Acknowledgment." That's a word used by Minnesota Farm Bureau President Kevin Paap after hearing of the $12 billion emergency aid package for farmers caught in the middle of the trade war.
In a written statement, Paap — a fourth-generation farmer — said he appreciates the aid package and that he looks forward to more details. His comments indicate he is pleased the president publicly reacted to growing troubles in farm country.
"The acknowledgment by the administration that the current trade war is exerting significant financial pressure on our farmers and ranchers is reassuring," Paap said.
The aid will focus on soybean farmers, dairy farmers, pork producers and others. Around these parts, there are a lot of producers who face uncertain bottom lines this year as the trade war between the U.S., China and other countries has escalated. The aid will come through direct assistance, a food purchase and distribution program and a trade promotion program. The total dollars available have been calculated to match the estimated $11 billion in economic damage that retaliatory tariffs by countries like China, Mexico and Canada will have on U.S. farmers.
The $12 billion acknowledgment that a problem — and a government-caused problem at that — exists is a good stopgap. Yet it's short-term solution to a problem that could get worse before it gets better.
It's difficult to overstate the importance of agricultural trade to the Midwest. Everyone by now knows the importance of soybeans to the region, but here's another example: Mexican beer is now that country's largest ag export to the United States, and most of that beer is made using barley grown in North Dakota and Montana.

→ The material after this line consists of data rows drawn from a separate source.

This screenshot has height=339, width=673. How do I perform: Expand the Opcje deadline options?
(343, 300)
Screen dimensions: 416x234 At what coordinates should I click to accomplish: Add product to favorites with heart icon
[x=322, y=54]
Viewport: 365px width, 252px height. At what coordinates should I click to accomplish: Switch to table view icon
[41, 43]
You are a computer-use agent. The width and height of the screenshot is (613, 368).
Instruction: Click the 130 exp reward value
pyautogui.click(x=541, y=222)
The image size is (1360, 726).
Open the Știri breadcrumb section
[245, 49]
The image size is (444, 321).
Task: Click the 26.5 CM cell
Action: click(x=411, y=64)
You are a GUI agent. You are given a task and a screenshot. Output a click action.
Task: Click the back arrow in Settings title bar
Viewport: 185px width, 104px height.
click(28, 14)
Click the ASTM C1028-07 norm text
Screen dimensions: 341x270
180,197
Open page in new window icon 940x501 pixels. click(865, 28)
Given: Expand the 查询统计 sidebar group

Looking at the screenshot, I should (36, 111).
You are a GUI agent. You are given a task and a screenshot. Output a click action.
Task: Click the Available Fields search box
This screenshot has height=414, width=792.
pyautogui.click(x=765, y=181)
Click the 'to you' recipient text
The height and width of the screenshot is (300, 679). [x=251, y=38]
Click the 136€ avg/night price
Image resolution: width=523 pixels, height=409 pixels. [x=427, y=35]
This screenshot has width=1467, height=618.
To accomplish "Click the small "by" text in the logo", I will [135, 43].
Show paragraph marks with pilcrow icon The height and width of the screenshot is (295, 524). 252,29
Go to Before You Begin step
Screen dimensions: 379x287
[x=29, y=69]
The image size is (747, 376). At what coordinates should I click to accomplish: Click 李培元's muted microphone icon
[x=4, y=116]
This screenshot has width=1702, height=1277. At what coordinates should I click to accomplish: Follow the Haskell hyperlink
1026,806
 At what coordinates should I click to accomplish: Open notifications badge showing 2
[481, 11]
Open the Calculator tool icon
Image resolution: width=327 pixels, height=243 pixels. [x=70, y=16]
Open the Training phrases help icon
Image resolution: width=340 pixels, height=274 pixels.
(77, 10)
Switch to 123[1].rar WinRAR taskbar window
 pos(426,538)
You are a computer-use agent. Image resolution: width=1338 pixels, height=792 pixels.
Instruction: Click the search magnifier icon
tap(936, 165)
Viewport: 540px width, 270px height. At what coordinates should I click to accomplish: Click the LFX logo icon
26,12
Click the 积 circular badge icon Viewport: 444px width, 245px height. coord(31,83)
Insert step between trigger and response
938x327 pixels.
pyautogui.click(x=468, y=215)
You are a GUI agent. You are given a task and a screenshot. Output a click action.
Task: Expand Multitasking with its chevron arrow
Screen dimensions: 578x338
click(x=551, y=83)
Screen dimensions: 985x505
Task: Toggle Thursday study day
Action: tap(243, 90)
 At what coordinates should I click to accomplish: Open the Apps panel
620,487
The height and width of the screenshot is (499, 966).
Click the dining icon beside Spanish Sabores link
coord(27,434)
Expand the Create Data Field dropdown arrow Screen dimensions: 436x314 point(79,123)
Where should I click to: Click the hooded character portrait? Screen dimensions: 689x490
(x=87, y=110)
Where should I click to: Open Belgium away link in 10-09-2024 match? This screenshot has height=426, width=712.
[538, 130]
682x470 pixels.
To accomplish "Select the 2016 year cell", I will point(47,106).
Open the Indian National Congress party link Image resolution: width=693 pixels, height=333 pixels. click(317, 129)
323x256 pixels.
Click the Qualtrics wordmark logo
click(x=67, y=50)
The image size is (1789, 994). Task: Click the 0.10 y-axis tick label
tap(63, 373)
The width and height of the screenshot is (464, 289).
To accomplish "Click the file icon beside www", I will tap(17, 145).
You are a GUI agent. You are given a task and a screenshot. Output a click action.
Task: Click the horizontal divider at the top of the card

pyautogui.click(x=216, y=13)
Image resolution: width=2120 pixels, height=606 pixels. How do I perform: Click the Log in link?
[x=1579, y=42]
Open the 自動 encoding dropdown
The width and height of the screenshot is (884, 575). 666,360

It's easy to understand the president's strategy: Turn up the pressure on foreign markets to erase trading inequities that exist. It probably will take time.
It's that timeline that's concerning. What happens if new markets aren't developed? What must be done for agriculture producers next year if the trade war drags on? What about other industries that will be hurt by the trade war?
The $12 billion package isn't just a gift from the president, but from taxpayers. And the timing — as election battles heat up in farm states — could be conceived as politically motivated.
Ultimately, the aid package is right and necessary, considering the potential troubles that loom over the farms and ranches of middle America. But if the president really wants to help stabilize ag markets, prices and income, the best method is to negotiate an end to the trade war and re-establish traditional Republican free trade ideals.
If winning a trade war was as easy as advertised, taxpayers wouldn't have to fund an expensive program that may only be a temporary fix and that other adversely affected industries have not (yet) received.
For the ag producers who face hardship due to the trade war, we support the aid package presented this week. Long-term, however, this isn't the best option.
It seems the best news last week is the acknowledgment that a crisis may be on the horizon and that it could affect many of the good people who live in ag-producing states such as the Dakotas and Minnesota.